Word of maoo

Reviewing Alfresco 4 Enterprise Content Management Implementation

December 9, 2013 - tagged #alfresco #book #review

This weekend I've read Alfresco 4 Enterprise Content Management Implementation, published by Packt on July 2013; in this review I'd like to provide some high-level description (and observations) of the most important chapters.

The book is based on Alfresco Enterprise 4.1.4, released on April 2013; currently the latest Enterprise version released is 4.2.0, which introduces some key features mentioned in this review.

Considering the huge amount and quality of information contained in this book, I consider it almost mandatory to have:

  • If you want to introduce Alfresco Enterprise in your company, but don't know how (yet)
  • If you're going to design architectures and/or applications based on Alfresco
  • If you're a devops team who's dealing with an Alfresco project but never heard of it 'til now

1. Introduction to Alfresco

Probably the chapter I've enjoyed most; it introduces the direction Alfresco is taking in the evolution of ECM Open solutions: the Hybrid story, the key role of Open Standards, modern challenges of Business Automation and all other Alfresco components that map the wide landscape of the Enterprise Collaboration use cases.
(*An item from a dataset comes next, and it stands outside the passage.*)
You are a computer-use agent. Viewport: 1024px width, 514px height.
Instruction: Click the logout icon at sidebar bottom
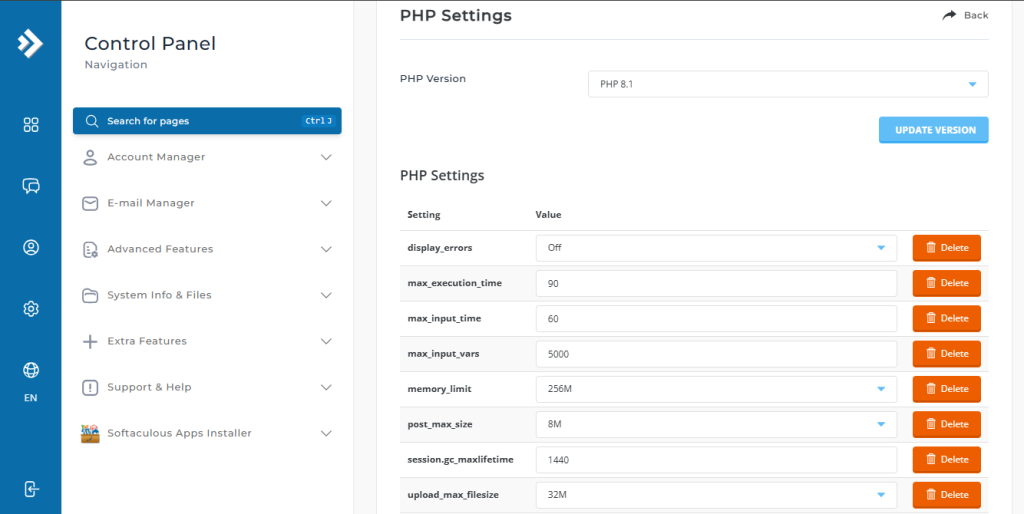click(31, 489)
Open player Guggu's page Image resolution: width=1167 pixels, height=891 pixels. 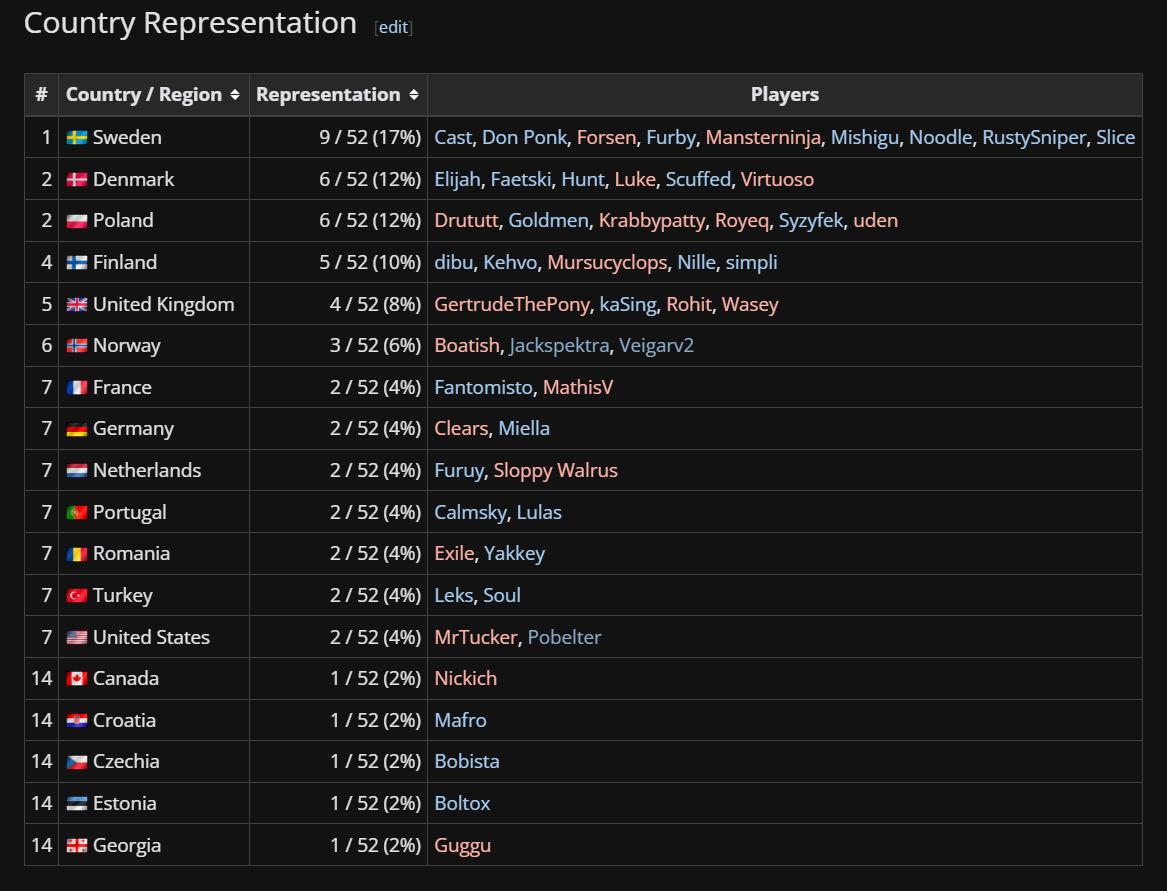462,846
This overwiew contains key concepts about the smart & simple approach to ECM that Alfresco is proposing; any Product Owner investing on Alfresco should have these concepts concepts clear.

2. Installing Alfresco

This chapter goes through the Alfresco installation process using the Alfresco installer (one, amongst many, strategy to install Alfresco); it lists and describes the most important third-party libraries used by Alfresco and how to install/configure them.

I'd have expected more about the new Alfresco Maven SDK, which is now considered the de-facto standard for building Alfresco customisations and plugins.

I think that - especially for Enterprise needs - a chapter about installation should also mention concepts like Automation and Provisioning, using tools like Chef and Puppet, especially looking at the amount of related speeches delivered at the Alfresco Summit 2013

3. Getting Started with Alfresco

I found this chapter maybe too dense, but full of very interesting info; it basically delivers

  1. How to use Alfresco as a Collaboration Suite as a first-time user (based on Alfresco Explorer interface, not Share); I'd have expected to see Alfresco Share being used instead of Alfresco Explorer, considering that the latter is an interface that Alfresco is just maintaining but not developing upon since a while (at least one year)
  2. How to perform administration tasks as a first-time Alfresco Administrator (using Alfresco Explorer); with Alfresco 4.2 a new Repository Admin Console is available
  3. How to perform the first Alfresco configuration/run as a sysadmin (on Linux/Windows)
  4. How to shape your first Alfresco architecture as a J2EE architect (high-availability, fail-over, multi-tenancy)

4. Implementing Membership and Security

A deep and detailed explaination of the Alfresco Security Model (ACLs, authorities, permissions, roles); I found particularly interesting:

  1. Authentication and Authorisation explained
  2. Clear separation between configuration (out of the box features) and customisation
  3. Choosing the right security model for you (including examples for sso and ldap)

The chapter is more interesting from a business perspective rather than technical; there are some interesting import/export scripts that allow to automate data migration

5. Implementing Document Management

The chapter presents the core Alfresco concepts (Spaces, Documents, Metadata, ...) using Alfresco Explorer as interface and guiding the reader through some of the mostly used features (like Versioning, Metadata editing, Transformation and Extraction, Checkout/Checkin, Categories and Tags and much much more); I'd have preferred to see Alfresco Share as user interface for this chapter.

8. Implementing Workflow

I found very valuable the clear distinction between built-in and customisable Workflows; the step-by-step tutorial on how to implement a custom workflow using the Eclipse Activiti Designer is very detailed (from design to deployment) and simple to follow.

9. Integrating External Applications with Alfresco

This chapter gives an overview of Alfresco built-in integrations (Office, Drupal, Facebook and some more), providing an example of custom integration using Webscripts (a very common practice due to the simplicity of Webscripts implementation). REST and CMIS API are also described in details; it's an interesting reading, mostly technical, although it can be useful to evaluate the level of integration of Alfresco with a specific external product.

If you're interested in 4.2, you cannot miss this great article of Jeff Potts explaining what's new.

12. Search in Alfresco

The new Alfresco Search strategy implemented in 4 introduces many options and opportunities; this chapter provides a good overview of the Alfresco Search Service and the different (Lucene/Solr) engine configurations; it is extremely important - for any type of reader - to understand the potentials of the new search features, since it plays - in most cases - a key role in the overall platform performance.